Yes, he was Laura’s boyfriend, Laura being the young woman who had suffered that fainting fit, as transient and spectacular as rain in May. No one was in the least surprised when they got engaged, but he thought privately that some mistakes are like prophecies, mysterious and very troubling…
THE BOOKSTALL
THE STREETS OF THE CITY are like airways, wide-open doors that seek out our vitamin deficiencies and render us prone to catching colds. The streets of the city are good for nothing but wearing away the soles of our shoes, freezing our noses off, finding us a seamstress girlfriend to whom we can boast that our village has a telegraph office and provoking endless, tear-filled yawns and a kind of aggressive sadness that turns our teeth the colour of the winter sun. The boarding house filled Guillermo with a kind of neurotic wisdom. Guillermo was slowly going crazy and, if he hadn’t been a strong, serious-minded young man, many would have said that he was already stark staring mad.
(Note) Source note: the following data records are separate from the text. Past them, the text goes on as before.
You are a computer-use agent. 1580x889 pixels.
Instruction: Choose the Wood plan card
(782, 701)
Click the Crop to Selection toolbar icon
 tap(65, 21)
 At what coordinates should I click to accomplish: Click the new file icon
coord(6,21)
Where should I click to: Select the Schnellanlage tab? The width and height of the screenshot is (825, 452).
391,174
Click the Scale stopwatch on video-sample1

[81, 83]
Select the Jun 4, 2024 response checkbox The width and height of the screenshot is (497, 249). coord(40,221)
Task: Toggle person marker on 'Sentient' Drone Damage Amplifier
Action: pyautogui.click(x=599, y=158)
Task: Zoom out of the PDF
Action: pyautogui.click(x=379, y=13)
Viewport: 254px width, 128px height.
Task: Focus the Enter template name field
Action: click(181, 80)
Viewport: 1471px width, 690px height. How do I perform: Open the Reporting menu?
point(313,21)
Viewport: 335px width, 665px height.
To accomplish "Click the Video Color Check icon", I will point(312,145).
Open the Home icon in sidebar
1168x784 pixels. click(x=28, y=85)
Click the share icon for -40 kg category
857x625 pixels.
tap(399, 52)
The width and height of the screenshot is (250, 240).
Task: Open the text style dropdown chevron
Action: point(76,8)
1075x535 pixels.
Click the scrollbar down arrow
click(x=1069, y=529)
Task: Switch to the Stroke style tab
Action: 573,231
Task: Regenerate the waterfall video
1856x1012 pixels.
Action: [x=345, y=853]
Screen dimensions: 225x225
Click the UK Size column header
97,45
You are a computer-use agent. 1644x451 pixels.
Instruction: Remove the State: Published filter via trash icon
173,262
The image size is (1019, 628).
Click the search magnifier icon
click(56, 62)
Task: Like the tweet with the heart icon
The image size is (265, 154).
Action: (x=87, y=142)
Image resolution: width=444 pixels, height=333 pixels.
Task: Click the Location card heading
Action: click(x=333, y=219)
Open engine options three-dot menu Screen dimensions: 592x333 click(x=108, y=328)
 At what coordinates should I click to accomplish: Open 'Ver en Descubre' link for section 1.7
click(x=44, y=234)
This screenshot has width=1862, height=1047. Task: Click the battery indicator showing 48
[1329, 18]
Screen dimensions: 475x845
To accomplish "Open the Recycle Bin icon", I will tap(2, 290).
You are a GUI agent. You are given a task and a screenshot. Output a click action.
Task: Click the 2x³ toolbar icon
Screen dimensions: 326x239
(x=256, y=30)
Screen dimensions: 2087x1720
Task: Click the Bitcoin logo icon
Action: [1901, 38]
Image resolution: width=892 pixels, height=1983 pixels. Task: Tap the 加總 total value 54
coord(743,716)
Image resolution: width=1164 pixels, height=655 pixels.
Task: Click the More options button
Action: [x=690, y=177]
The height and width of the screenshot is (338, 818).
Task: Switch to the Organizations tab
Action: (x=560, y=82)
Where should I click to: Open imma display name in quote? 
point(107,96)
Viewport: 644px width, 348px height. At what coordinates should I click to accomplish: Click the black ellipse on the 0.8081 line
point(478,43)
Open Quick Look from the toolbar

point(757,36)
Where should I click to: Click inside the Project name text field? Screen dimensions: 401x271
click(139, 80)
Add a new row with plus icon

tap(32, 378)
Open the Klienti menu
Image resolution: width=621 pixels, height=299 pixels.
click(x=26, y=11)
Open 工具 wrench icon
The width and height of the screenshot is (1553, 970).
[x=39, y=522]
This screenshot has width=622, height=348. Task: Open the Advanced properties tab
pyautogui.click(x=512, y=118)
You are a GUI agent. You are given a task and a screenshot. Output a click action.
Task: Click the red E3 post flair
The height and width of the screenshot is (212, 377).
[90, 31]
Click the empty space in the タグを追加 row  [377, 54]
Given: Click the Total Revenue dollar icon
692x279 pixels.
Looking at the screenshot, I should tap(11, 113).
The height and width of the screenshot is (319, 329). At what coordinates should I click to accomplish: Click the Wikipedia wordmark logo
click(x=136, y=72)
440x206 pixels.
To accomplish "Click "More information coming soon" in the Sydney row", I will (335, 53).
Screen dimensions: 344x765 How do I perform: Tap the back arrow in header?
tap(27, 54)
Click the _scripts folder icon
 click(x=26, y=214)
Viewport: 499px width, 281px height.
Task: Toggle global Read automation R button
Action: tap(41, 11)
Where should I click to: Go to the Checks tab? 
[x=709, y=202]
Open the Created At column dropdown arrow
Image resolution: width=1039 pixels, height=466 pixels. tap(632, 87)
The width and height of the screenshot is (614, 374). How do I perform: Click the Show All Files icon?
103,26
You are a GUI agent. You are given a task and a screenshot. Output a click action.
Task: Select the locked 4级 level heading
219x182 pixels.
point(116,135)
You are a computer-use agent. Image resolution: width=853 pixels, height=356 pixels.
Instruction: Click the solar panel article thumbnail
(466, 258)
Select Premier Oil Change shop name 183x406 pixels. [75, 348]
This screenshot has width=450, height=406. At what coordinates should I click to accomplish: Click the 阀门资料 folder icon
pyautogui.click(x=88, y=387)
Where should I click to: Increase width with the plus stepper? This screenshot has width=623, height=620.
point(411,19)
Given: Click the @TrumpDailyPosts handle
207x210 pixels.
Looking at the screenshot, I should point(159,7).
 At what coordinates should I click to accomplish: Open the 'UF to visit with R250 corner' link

He played the harmonica and had a good ear for music. He made ox carts out of toothpicks and corks and gave them to Marianín, the landlady’s little boy. Every day, after lunch, Marianín would say:
“Go on, make me an ox cart, go on!”
And if Guillermo refused, Marianín would punch him with his hard, strong little fist. Guillermo didn’t always make him a cart. Sometimes it just wasn’t the right moment to do so, to recall those distant roads. Sometimes it was the moment to chew on a bit of wood, to bat at the light bulb with your hand or to fall asleep. Time was cyclical and various in the streets and rectilinear and monotonous in his room. Guillermo was under the illusion that he wasn’t using up time at all. He felt that he was being prepared for death in some other establishment, that he was heading for death in a different ox cart. Time didn’t touch or trouble him. He was hoping to beat time and gain eternity through sheer indifference or perhaps through sympathy. When June came around, he would read a few books and pass a few exams. Then, teeth gritted, he would wait to get the results before setting off by train for his village, where he would tramp the fields, drink the local wine and be happy. He had pale eyes, into which the world slipped very easily. He suffered from melancholia, the same kind of enduring melancholia as that suffered by the cricket or the old duck on the pond. He lacked only one thing in order to be happy, which is all anyone lacks. But Guillermo had the advantage that his one thing was very simple.
He found it one rainy afternoon at Juacho’s bookstall, as he was walking down the same street he walked down every day. The stall was propped against a convent wall and sold dog-eared old novels and sad magazines. It was made of four planks of wood and two battered crates covered by a small, dark piece of filthy canvas. The stall stank, was home to hundreds of small, wingless insects and resembled a boat wrecked on a cliff — the remains of Juacho’s shipwreck, because Juacho, that seller of detective novels, was a shipwreck victim, the shipwreck having occurred when he was thrown out of his house, but that’s another story. Juacho had the black bushy moustache of a stage villain or one of life’s tyrants. Leaning on his stall, he resembled a swarthy, hairy whore, a whore from the south. He had the body of a navvy, and his laughter was loud, wry and brazen. He laughed like a young picador. He had a harsh voice that gave off visible waves and filled the whole street, a voice that emerged from among the accumulated dust of all the imaginary police stations that appeared in those novels and from the occasional real police station too. However, he never talked about Scotland Yard, Sherlock Holmes, Maigret, Dog Savage, the Coyote, the FBI or about the suicidal Max Linder, the old star of stage and screen. When he spoke, what he said was pure Madrid.